Organizations using AI coding assistants should validate hidden project instruction files and review how AI tooling processes repository metadata and contextual prompts.

07 // Strategic Security Perspective

Modern Supply Chain Attacks Now Target Developers, AI Tools, and Open-Source Ecosystems Simultaneously

TrapDoor highlights how modern threat actors increasingly view software developers as high-value targets capable of providing direct access into enterprise infrastructure, cloud environments, cryptocurrency ecosystems, and production platforms.

Unlike earlier supply chain attacks focused primarily on typosquatting or dependency confusion, TrapDoor combines:

• Multi-ecosystem malware delivery
• Credential theft
• Persistence operations
• SSH lateral movement
• AI workflow manipulation
• Developer environment compromise

The campaign also demonstrates how AI-assisted development tooling introduces entirely new attack surfaces.
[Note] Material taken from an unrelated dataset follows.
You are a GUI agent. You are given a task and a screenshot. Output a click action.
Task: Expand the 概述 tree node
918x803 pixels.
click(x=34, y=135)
Hidden prompt instructions embedded inside repositories may eventually become a major threat vector for organizations relying heavily on AI-powered coding assistants.

Additionally, attackers continue evolving beyond traditional malware delivery by embedding malicious behavior directly into development pipelines and automation systems trusted by engineers daily.

Organizations should therefore treat developer environments as critical infrastructure and implement:

• Zero-trust development security
• Continuous dependency monitoring
• Secure software supply chain validation
• AI workflow auditing
• Credential segmentation
• Strong runtime monitoring
• Rapid incident response procedures

Ultimately, securing the software supply chain now requires defending not only code repositories and dependencies, but also the developers, AI assistants, and automation systems interacting with them continuously.